**Extract provided**:
SkyWest, Inc. is the holding company that wholly owns all SkyWest subsidiaries. Years ago, SkyWest, Inc. owned SkyWest Airlines, Scenic Airlines and an Avis car rental company. With the purchase of ASA in 2005, SkyWest, Inc. took a more active and important role as the owner of both companies. The publicly traded stock is SkyWest, Inc. stock and current SkyWest, Inc. shareholders will now be owners of both SkyWest Airlines and ASA. Operations will remain separate. Separate books are kept for each company, however, the financial public releases and SEC filings will be consolidated reports from the two airlines.


What are the terms of the announcement?

SkyWest, Inc. is purchasing Atlantic Southeast Airlines (ASA) from Delta Air Lines. Delta purchased ASA in 1999 and has operated it as a wholly owned subsidiary. SkyWest, Inc. will be the holding company for both SkyWest Airlines and ASA, which will remain independent companies operating under separate certificates.


Why does SkyWest Inc. want to acquire ASA?
  • This is an important strategic transaction for SkyWest, Inc. The deal will make SkyWest, Inc. the largest Delta Connection provider and establishes SkyWest Inc.' s presence at the largest Delta hub (Atlanta), which is the largest airline hub in the world. It is a vote of confidence from Delta, and for Delta, as it increases our interdependence on each other and puts us in a needed position, even if Delta pursues restructuring under Chapter 11.
  • It diversifies SkyWest, Inc. geographically across the country, and it brings balance back to our Delta and United operations in several different areas, including available seat miles, fleet, etc., which were becoming predominantly United.
  • The deal is financially sound for SkyWest, Inc. shareholders. It effectively deploys cash from our balance sheet and puts it to work in an investment opportunity that will expand our contract business model, which is working well for us.
  • The deal includes new long-term Delta Connection agreements for both ASA and SkyWest.

Will the airlines merge or run separate?

SkyWest Airlines and ASA are both large successful regional airlines with unique company cultures. They will continue to run as separate entities, including separate FAA operating certificates, management, workforces, etc. Unions will continue to represent the ASA workgroups that are currently represented.

The holding company will launch a " best practices" initiative to learn from both airlines' strengths and better realize efficiencies, such as the overhead areas of information technology and other administrative functions. The collective synergy of both airlines creates a powerful force as an independent yet cohesive alliance. As the strongest regional alliance in the country, there will be opportunities to learn from each other and adopt the best practices of both operations.

Does this purchase deter other future growth opportunities?

Not at all. In fact, as a holding company, SkyWest, Inc. will continue to be in a position to explore other ventures, such as acquiring a low-cost carrier or another regional carrier or adding an additional code share partner to one of our operations. Our cash position will remain strong through the acquisition supporting daily operations as well as providing for future opportunities. Our new Delta contracts will be profitable from day one.


Why buy now if Delta may be filing for Chapter 11 protection?

**Information provided**:
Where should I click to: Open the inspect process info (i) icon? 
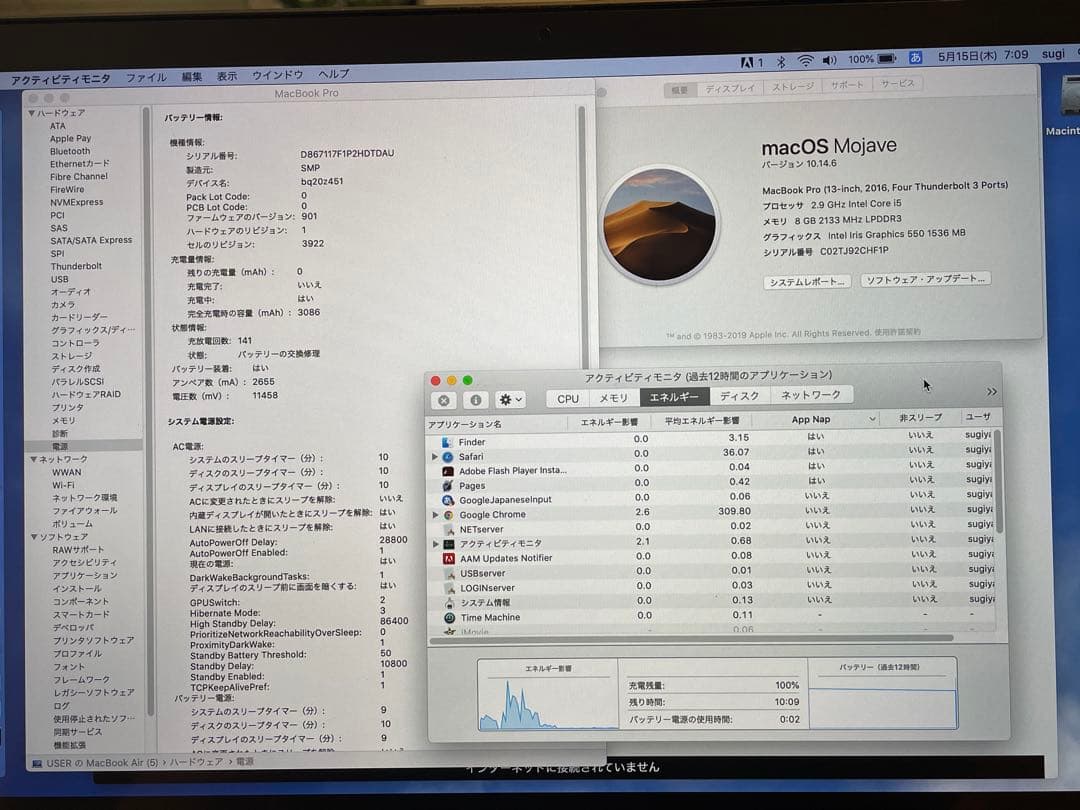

**Exercise requirements**: Pick up the text on SkyWest's purchase of ASA from where it stops. The data has nothing to do with the text on SkyWest's purchase of ASA.

**Answer to this problem**:
Carriers have the right to reject contracts during Chapter 11, as we have seen recently with United’s actions with ACA and Air Wisconsin. SkyWest, Inc. has experience dealing with a carrier in Chapter 11. We have fared well and have been an essential part of United Airlines’ plan to return to profitability. We have structured the deal to protect us in the case of a Delta reorganization by including the following provisions in our contract:

  1. A portion of the purchase price will be paid now, and the remainder will be paid later should Delta avoid Chapter 11 or affirms our contract for up to four years.
  2. SkyWest, Inc. will be the leaseholder of the ASA passenger gates in ATL. It would be difficult for Delta to replace us with another carrier in ATL because gates are a limited resource, and we control them.
  3. We are buying ASA assets, which essentially equals our purchase price.
  4. The agreement includes new 15-year long-term capacity buy agreements.

What happens next?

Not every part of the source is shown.